Andrew Stevenson: Let’s speak the same language

Andrew Stevenson
Andrew Stevenson suggests the courts stick to English amid the passing of new language legislation.
I always struggled to understand my great auntie Gertie. Born before the First World War in working class Aberdeen, not merely did she speak with a strong accent, with curious intonation, she deployed so many non-English words, such as “fit like, loons and quines?” that in essence she used a different language, sometimes known as Doric. Further, she softened her speaking manner for my benefit. With other Doric speakers one would hear a language which could have been Pictish.
I was put in mind of Gertie on reading that the Scottish Parliament has passed the Scottish Languages Act 2025. This provides, inter alia, that the languages Gaelic and Scots have an official status in Scotland. Entering into the spirit of this declaration, the Parliament website tells us that the bill (as it was until June) would, “alloo Scottish Ministers tae pit oot guidance and set staunards” regarding schools. The Act does not mention the courts as such but it is clearly the kind of enabling legislation which is designed to facilitate other measures, including the use of different languages in public arenas.
Preservation of minority languages is a good idea in principle. We would be culturally poorer if everyone, such as Gertie, could speak only standard English. However, it does make practical sense to retain that language for exclusive use in the Scottish courts.
Already, there is scope for misunderstanding, even with the use of vernacular English. The Scottish witness who heard a visitor’s knock reported the event as “There was a chap at the door” only to be met by learned counsel with the question “Who was this chap?” Equally, there is the story that the bottle of “gingerbeer” which famously featured in the official report of Donoghue v Stevenson actually contained “ginger” (i.e. a generic term for many types of effervescent non-alcoholic beverages) as well as a snail.
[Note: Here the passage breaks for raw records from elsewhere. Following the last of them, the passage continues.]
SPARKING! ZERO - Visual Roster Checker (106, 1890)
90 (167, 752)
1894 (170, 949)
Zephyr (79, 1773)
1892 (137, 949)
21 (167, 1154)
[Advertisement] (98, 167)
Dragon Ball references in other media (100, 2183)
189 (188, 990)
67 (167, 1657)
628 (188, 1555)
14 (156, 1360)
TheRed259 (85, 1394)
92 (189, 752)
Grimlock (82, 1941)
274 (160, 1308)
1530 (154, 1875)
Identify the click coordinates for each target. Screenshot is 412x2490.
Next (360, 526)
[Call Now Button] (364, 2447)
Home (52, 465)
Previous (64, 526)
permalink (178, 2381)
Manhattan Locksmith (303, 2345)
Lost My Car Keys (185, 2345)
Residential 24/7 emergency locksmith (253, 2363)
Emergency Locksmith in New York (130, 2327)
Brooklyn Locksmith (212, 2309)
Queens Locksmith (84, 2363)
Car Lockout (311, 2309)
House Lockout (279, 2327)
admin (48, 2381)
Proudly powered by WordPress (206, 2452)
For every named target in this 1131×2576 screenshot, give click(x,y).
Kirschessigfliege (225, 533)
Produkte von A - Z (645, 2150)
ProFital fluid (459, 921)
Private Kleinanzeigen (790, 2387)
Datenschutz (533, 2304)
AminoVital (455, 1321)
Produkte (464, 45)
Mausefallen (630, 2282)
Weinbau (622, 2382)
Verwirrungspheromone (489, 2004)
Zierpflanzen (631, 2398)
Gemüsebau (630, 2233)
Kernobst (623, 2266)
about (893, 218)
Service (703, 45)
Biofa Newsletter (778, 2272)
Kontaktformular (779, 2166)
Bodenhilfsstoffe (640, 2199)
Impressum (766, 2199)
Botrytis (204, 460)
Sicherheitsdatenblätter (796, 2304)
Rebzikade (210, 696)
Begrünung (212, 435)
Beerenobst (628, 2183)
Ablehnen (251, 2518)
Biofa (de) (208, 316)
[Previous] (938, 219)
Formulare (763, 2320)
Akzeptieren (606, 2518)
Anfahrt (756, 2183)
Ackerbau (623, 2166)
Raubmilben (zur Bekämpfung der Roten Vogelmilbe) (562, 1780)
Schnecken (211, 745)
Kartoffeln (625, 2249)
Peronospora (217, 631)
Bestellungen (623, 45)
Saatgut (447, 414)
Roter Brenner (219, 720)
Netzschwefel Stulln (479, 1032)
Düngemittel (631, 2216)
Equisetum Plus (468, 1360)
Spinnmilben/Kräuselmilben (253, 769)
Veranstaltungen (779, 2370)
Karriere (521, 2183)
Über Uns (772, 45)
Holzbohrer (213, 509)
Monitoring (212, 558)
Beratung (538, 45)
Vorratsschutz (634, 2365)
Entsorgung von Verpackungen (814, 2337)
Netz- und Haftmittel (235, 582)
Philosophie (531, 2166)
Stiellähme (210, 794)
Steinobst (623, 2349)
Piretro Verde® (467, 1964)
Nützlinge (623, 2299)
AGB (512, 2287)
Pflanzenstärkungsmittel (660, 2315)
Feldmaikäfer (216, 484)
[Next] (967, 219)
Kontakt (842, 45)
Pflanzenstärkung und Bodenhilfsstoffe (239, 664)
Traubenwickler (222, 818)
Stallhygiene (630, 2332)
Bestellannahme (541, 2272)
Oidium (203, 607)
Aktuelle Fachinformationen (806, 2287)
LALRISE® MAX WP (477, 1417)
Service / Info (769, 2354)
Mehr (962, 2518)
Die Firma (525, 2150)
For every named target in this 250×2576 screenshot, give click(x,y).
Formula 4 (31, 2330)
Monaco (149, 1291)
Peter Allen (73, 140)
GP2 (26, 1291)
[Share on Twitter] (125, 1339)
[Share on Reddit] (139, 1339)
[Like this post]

There is the notion that litigants should be free to use such languages as they wish. Whilst that may be reasonable in an arbitration, as Lord Reed explained in UNISON v Lord Chancellor [2017] UKSC 51, bringing a court claim is not “a purely private activity” and the outcomes of cases form the basis on which legal advice is provided, all for the benefit of society. Proceedings need to be comprehensible to the public, not merely the participants in it.
True, one can use interpreters and translators, as happens in European cases, but this all costs money. The Sheriff Appeal Court rules specifically allow the use of Gaelic there where the sheriff has allowed that language to be used in the first instance proceedings – such as the trial that took place in Stornoway about 10 years ago – but that “an interpreter is to be provided by the court”. Yet the justice system is already under-resourced. The government ought to be concentrating its attention on facilitating access to justice through providing a properly funded legal aid scheme rather than paying interpreters.
Although the use of Gaelic in courts is potentially culturally divisive here the issue is nowhere close to possessing the sensitivity that prevails across the Irish Sea. The Identity and Language (Northern Ireland) Act 2022 mirrors in some respects our 2024 Act but also repeals the Administration of Justice (Language) Act 1737 which penalised the use in court of languages other than English.
Andrew Stevenson is secretary of the Scottish Law Agents Society. This article first appeared in The Scotsman.